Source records
=-=-=

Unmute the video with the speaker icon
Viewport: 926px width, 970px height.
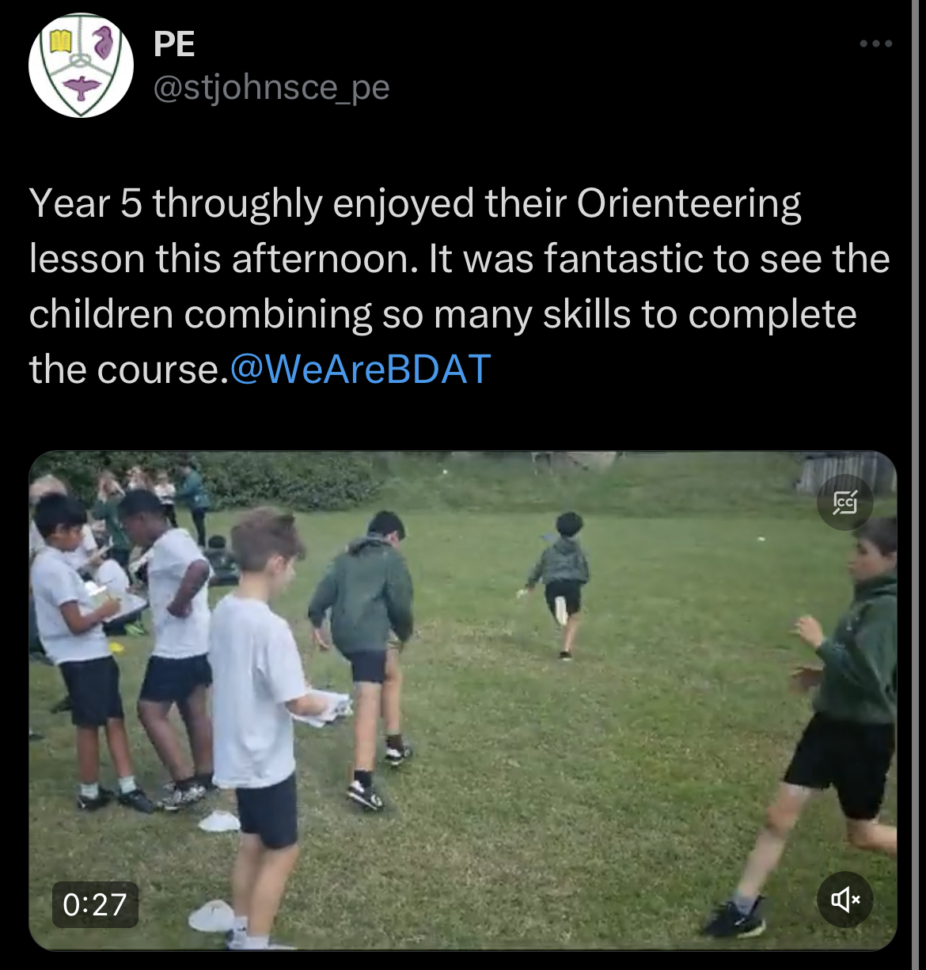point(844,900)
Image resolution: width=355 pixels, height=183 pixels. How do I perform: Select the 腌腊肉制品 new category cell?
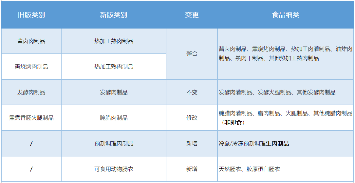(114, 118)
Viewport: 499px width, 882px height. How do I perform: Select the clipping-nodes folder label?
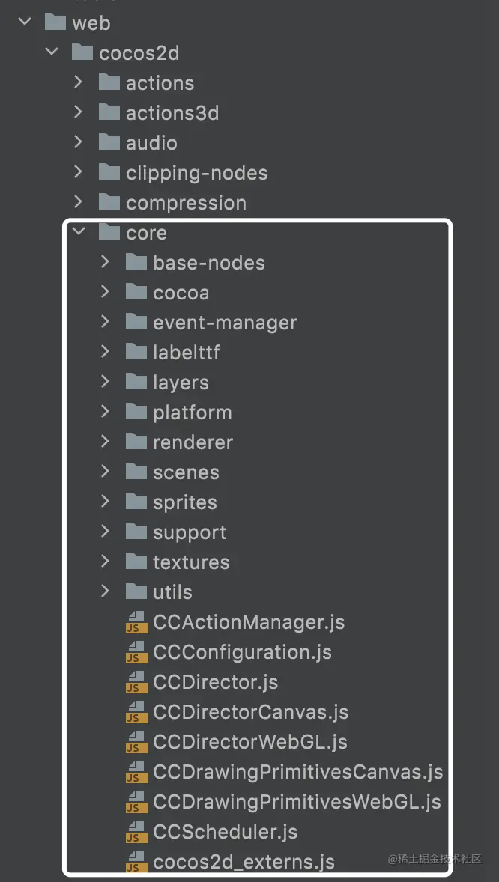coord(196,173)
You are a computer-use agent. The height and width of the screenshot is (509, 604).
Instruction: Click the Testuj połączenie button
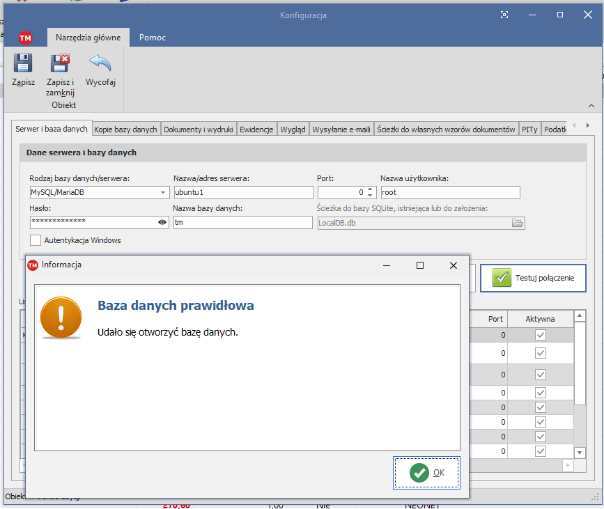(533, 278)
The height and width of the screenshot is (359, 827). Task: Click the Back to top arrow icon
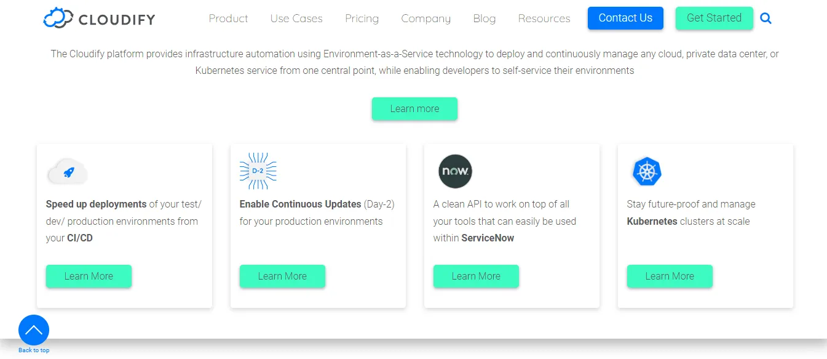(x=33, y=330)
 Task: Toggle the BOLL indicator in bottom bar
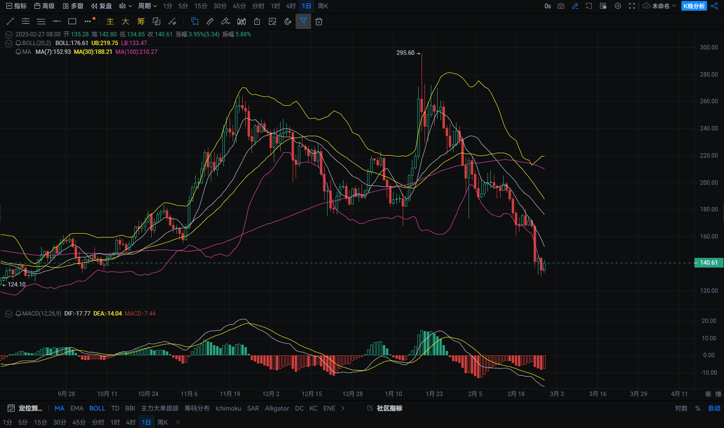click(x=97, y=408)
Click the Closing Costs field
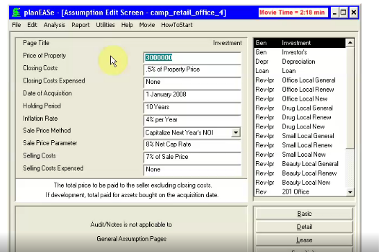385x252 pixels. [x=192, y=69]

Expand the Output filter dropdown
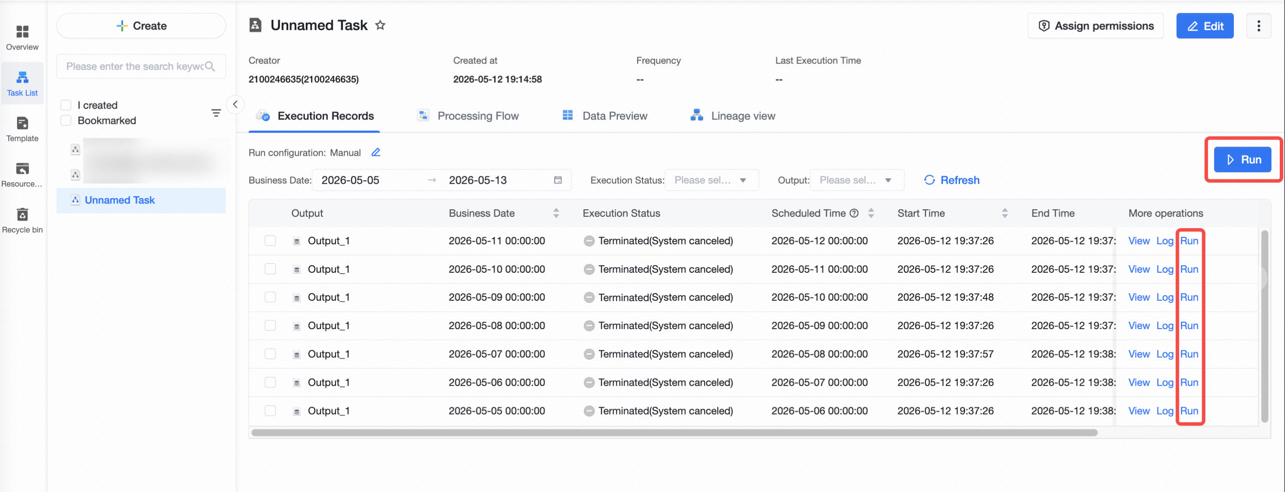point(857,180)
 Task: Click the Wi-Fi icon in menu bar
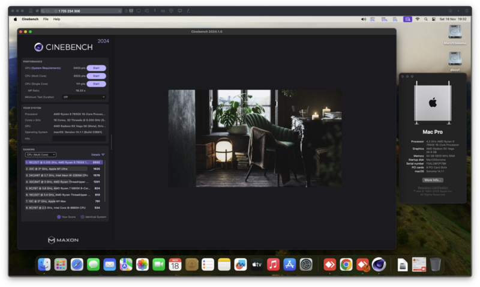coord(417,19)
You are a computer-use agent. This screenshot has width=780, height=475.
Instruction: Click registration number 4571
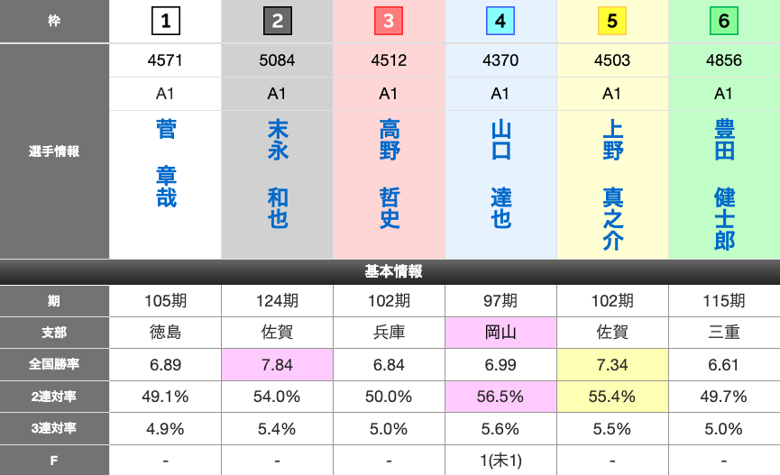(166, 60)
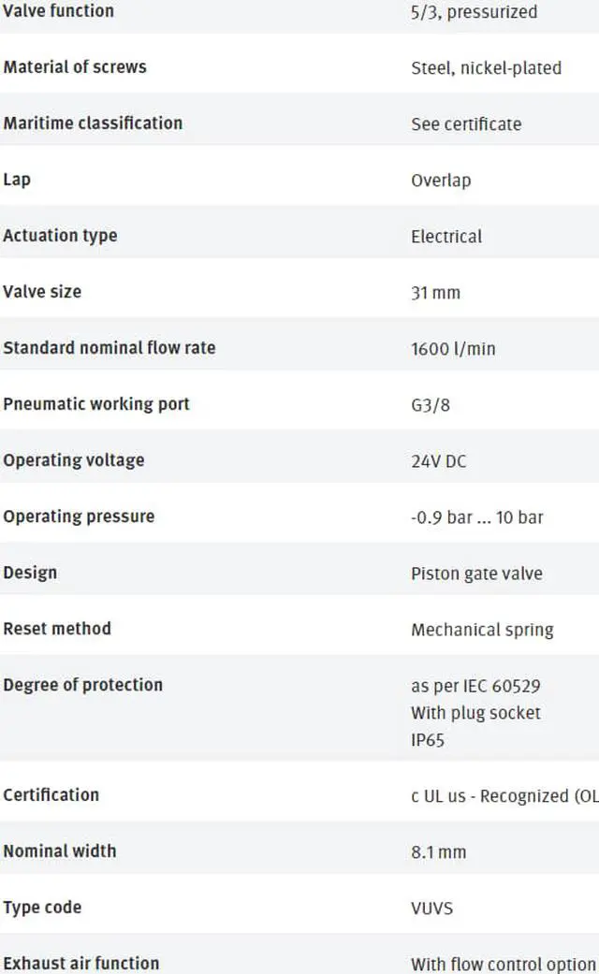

=-=-=

Your task:
Give all the lines above again, character for character, without pictures.

Solution to this problem:
Unmute the video with the speaker icon
Viewport: 926px width, 970px height.
point(844,900)
Image resolution: width=355 pixels, height=183 pixels. How do I perform: Select the 腌腊肉制品 new category cell?
(114, 118)
Viewport: 499px width, 882px height. How do I perform: Select the clipping-nodes folder label?
coord(196,173)
You are a computer-use agent. The height and width of the screenshot is (509, 604).
Instruction: Click the Testuj połączenie button
(533, 278)
The height and width of the screenshot is (359, 827). Task: Click the Back to top arrow icon
(x=33, y=330)
 Task: Toggle the BOLL indicator in bottom bar
click(x=97, y=408)
Click the Closing Costs field
385x252 pixels. [x=192, y=69]

Expand the Output filter dropdown
point(857,180)
 Task: Click the Wi-Fi icon in menu bar
coord(417,19)
You are a computer-use agent. This screenshot has width=780, height=475.
Instruction: Click registration number 4571
(166, 60)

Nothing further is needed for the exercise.